Extracted data entries:
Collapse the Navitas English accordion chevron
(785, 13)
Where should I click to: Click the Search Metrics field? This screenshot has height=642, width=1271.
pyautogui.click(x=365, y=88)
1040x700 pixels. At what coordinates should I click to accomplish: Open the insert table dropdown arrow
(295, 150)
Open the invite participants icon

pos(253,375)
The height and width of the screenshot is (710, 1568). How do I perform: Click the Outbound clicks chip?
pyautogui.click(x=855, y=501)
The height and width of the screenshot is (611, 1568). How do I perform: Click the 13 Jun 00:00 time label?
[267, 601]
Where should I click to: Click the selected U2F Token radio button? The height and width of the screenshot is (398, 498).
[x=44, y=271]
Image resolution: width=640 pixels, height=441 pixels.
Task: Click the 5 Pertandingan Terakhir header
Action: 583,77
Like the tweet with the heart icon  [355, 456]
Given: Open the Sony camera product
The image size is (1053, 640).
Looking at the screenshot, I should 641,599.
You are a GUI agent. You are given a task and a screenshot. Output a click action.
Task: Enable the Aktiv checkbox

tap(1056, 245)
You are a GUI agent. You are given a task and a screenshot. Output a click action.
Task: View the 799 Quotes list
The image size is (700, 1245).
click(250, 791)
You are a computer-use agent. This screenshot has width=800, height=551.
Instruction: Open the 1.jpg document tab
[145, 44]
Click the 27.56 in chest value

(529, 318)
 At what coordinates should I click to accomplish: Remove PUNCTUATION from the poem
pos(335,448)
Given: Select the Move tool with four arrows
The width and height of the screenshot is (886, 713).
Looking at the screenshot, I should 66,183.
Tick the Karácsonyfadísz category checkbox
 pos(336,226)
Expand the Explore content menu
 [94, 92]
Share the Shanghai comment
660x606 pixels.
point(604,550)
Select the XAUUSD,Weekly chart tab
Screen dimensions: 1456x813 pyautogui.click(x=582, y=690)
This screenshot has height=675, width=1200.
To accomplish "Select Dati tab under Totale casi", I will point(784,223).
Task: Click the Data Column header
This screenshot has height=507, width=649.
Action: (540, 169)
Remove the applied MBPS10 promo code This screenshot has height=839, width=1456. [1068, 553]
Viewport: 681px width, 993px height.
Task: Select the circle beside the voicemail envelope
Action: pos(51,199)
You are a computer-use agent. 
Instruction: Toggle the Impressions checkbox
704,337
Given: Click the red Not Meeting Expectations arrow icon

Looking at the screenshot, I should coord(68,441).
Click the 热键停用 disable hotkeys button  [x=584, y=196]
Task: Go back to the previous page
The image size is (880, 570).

EXERCISE INSTRUCTIONS: State the count of lines in the data holding the word "agent", adding nothing to it.

SOLUTION BELOW: 4